» **完成下列任务**:
• A. 列出摘录文本的示例代码中，在 new LinearRegression() 之后链式调用的全部 set 方法及其传入的参数值。
• B. 请把摘录文本中从“import org.apache.spark.ml.regression.LinearRegression”往下一直到“lr = new LinearRegression()”的部分原样重新打出来。

SparkML(四)

回归

回归问题其实就是求解一堆自变量与因变量之间一种几何关系,这种关系可以是线性的就是线性回归,可以是非线性的就是非线性回归。按照自变量的多少有可以分为一元线性回归,多元线性回归。

线性回归

线性回归,顾名思义拟合出来的预测函数是一条直线,数学表达如下:
h(x)=a0+a1x1+a2x2+…+anxn+J(θ)
其中 h(x)为预测函数, ai(i=1,2,…,n)为估计参数,模型训练的目的就是计算出这些参数的值。而线性回归分析的整个过程可以简单描述为如下三个步骤:

  • 寻找合适的预测函数,即上文中的h(x)用来预测输入数据的判断结果。这个过程时非常关键的,需要对数据有一定的了解或分析,知道或者猜测预测函数的“大概”形式,比如是线性函数还是非线性函数,若是非线性的则无法用线性回归来得出高质量的结果。
  • 构造一个Loss函数(损失函数),该函数表示预测的输出(h)与训练数据标签之间的偏差,可以是二者之间的差(h-y)或者是其他的形式(如平方差开方)。综合考虑所有训练数据的“损失”,将Loss求和或者求平均,记为J(θ)函数,表示所有训练数据预测值与实际类别的偏差。
  • 显然, J(θ) 函数的值越小表示预测函数越准确(即h函数越准确),所以这一步需要做的是找到 J(θ)函数的最小值。找函数的最小值有不同的方法,Spark中采用的是随机梯度下降法(stochastic gradient descent SGD)。

线性回归同样可以采用正则化手段,其主要目的就是防止过拟合。MLlib提供L1、L2和无正则化三种方法:
当采用L1正则化时,则变成了Lasso Regresion;当采用L2正则化时,则变成了Ridge Regression;线性回归未采用正则化手段。通常来说,在训练模型时是建议采用正则化手段的,特别是在训练数据的量特别少的时候,若不采用正则化手段,过拟合现象会非常严重。L2正则化相比L1而言会更容易收敛(迭代次数少),但L1可以解决训练数据量小于维度的问题(也就是n元一次方程只有不到n个表达式,这种情况下是多解或无穷解的)。
例子:

import org.apache.spark.ml.regression.LinearRegression

// Load training data
val training = spark.read.format("libsvm")
  .load("data/mllib/sample_linear_regression_data.txt")

val lr = new LinearRegression()
  .setMaxIter(10)
  .setRegParam(0.3)
  .setElasticNetParam(0.8)

// Fit the model
val lrModel = lr.fit(training)

// Print the coefficients and intercept for linear regression
println(s"Coefficients: ${lrModel.coefficients} Intercept: ${lrModel.intercept}")

» **数据部分**:
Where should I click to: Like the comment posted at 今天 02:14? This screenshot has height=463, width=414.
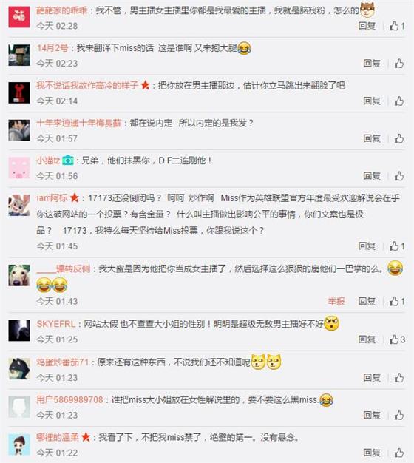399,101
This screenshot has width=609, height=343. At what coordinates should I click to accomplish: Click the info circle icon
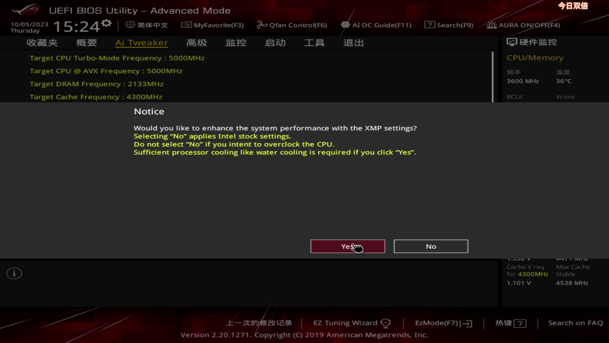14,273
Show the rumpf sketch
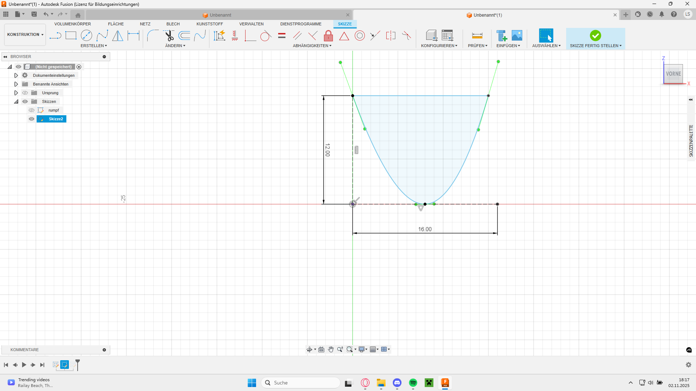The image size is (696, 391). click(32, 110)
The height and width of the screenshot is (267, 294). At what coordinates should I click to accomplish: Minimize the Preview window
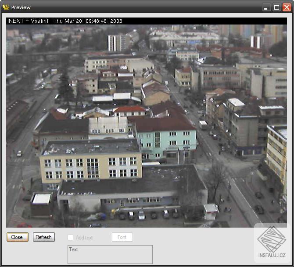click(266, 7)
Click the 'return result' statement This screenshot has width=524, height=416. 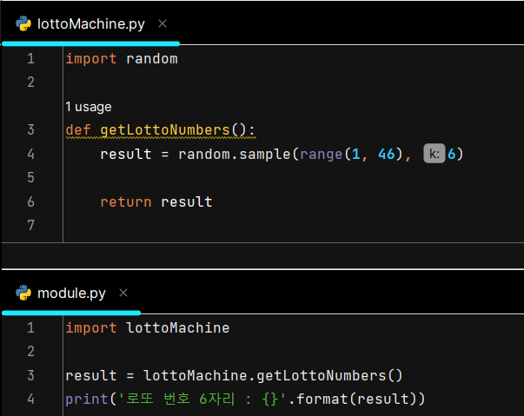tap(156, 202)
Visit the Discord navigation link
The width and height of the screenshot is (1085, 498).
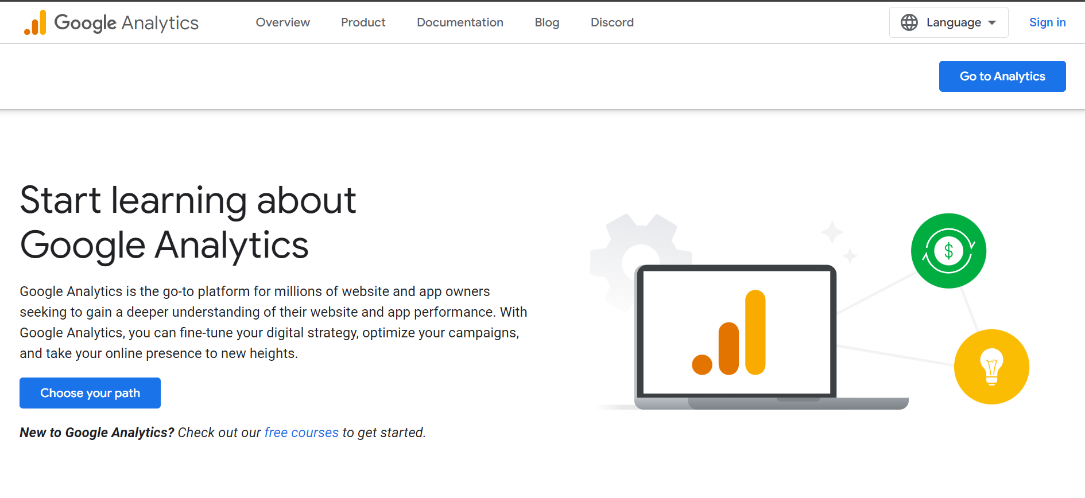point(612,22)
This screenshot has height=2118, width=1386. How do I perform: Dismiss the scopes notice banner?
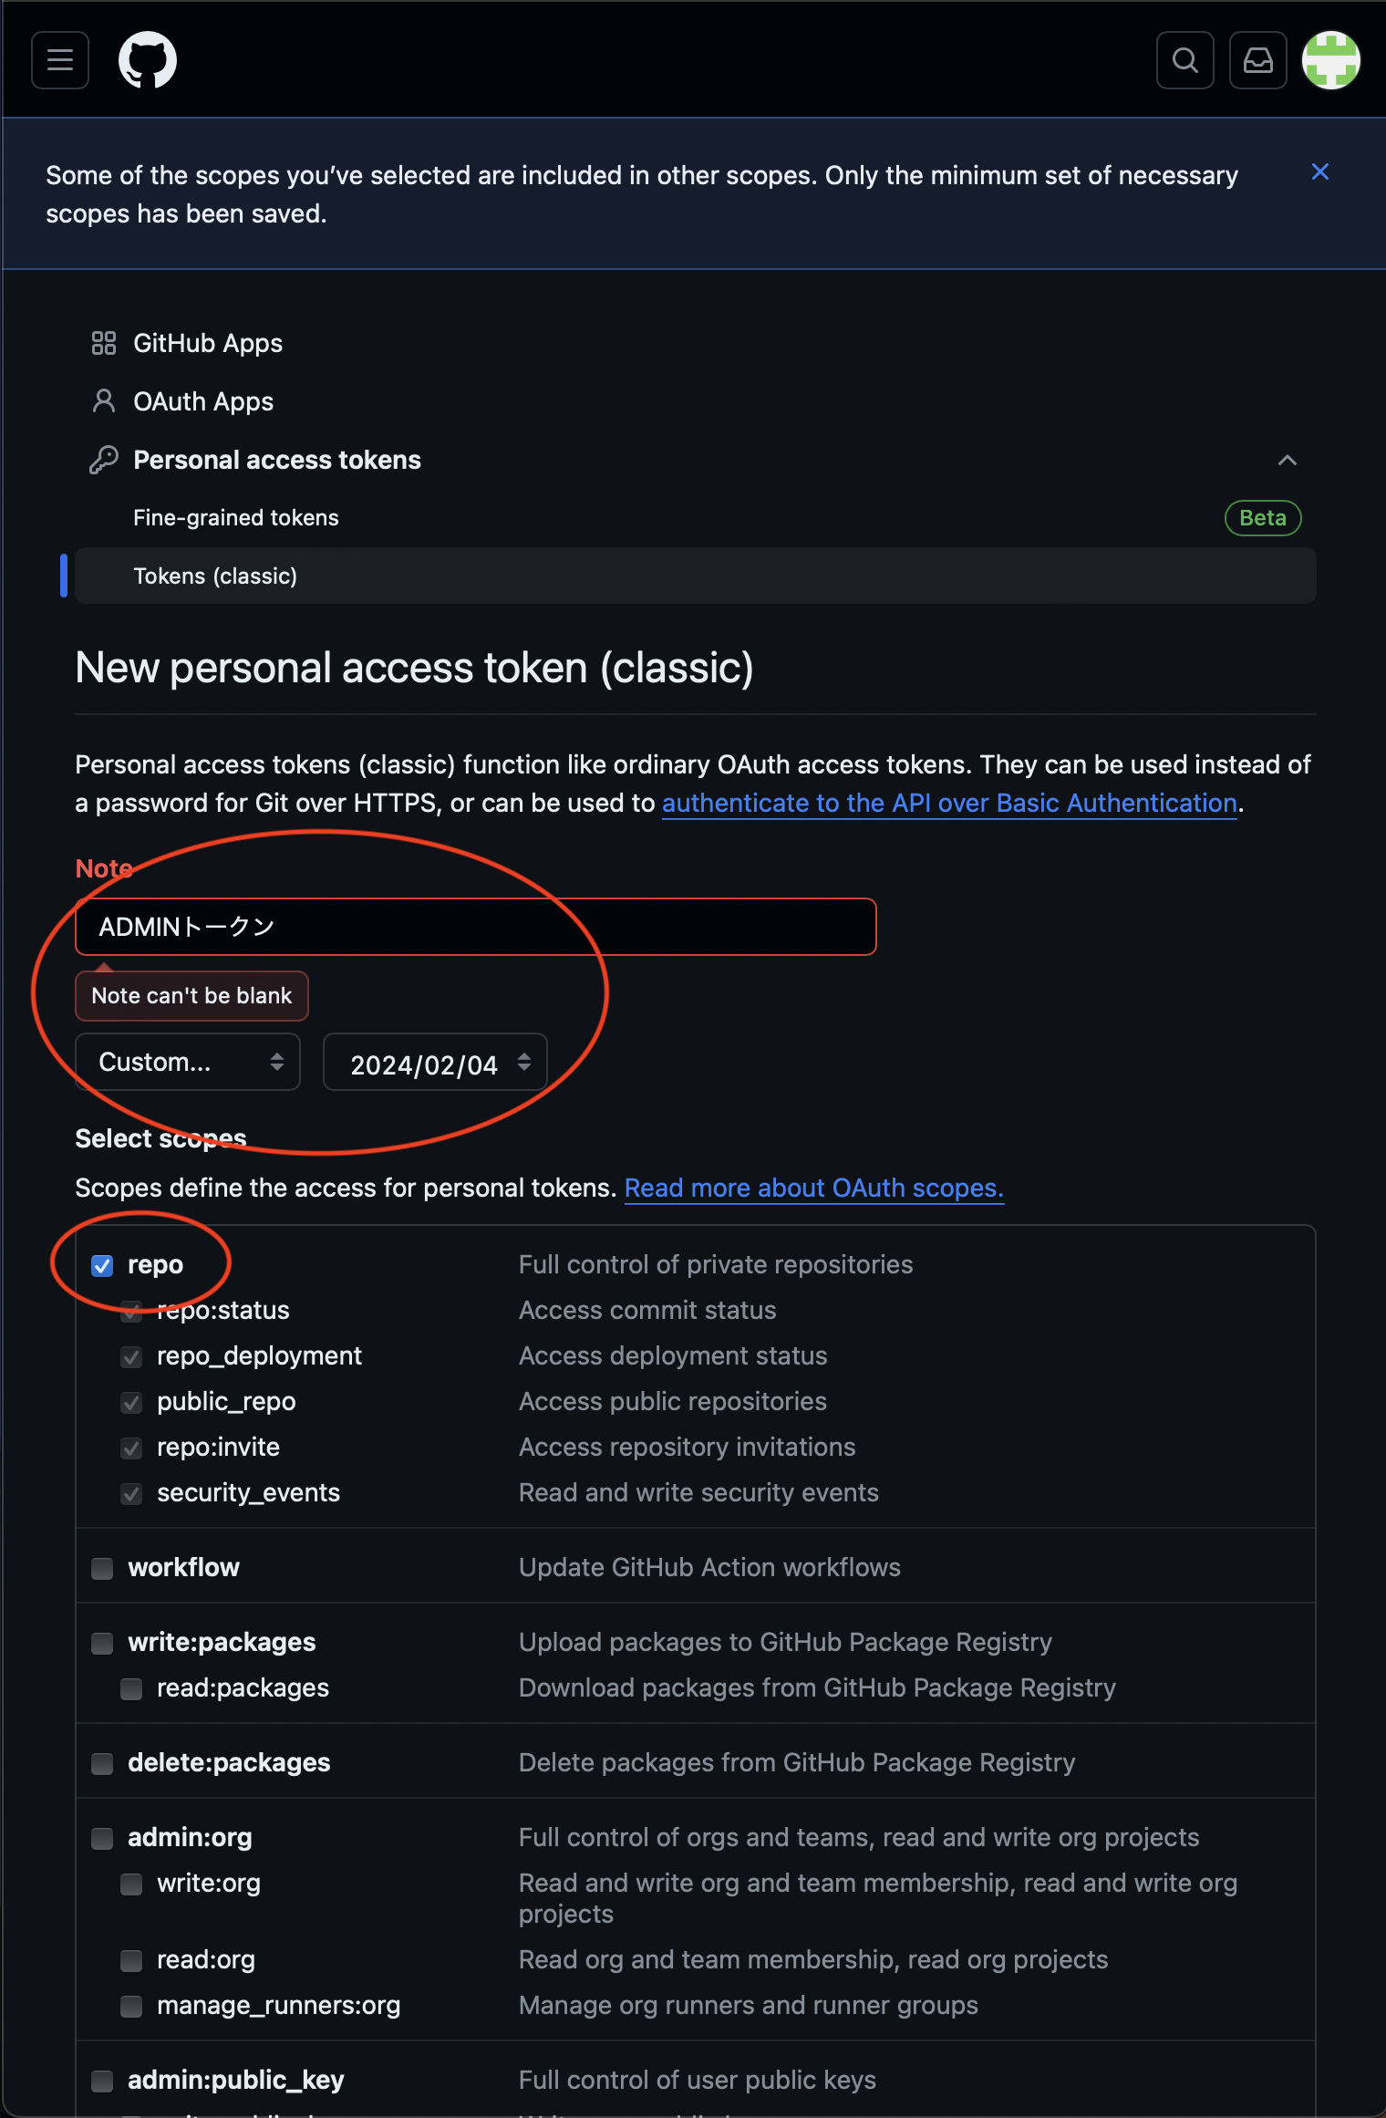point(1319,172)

* * *

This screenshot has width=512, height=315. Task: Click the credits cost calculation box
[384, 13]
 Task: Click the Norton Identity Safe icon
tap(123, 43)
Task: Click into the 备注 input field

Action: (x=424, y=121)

* * *

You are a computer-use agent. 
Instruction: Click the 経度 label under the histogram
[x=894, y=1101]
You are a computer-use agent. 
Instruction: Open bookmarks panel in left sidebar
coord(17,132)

» **逐项答案**:
• A. setMaxIter(10)、setRegParam(0.3)、setElasticNetParam(0.8)

• B.
import org.apache.spark.ml.regression.LinearRegression

// Load training data
val training = spark.read.format("libsvm")
  .load("data/mllib/sample_linear_regression_data.txt")

val lr = new LinearRegression()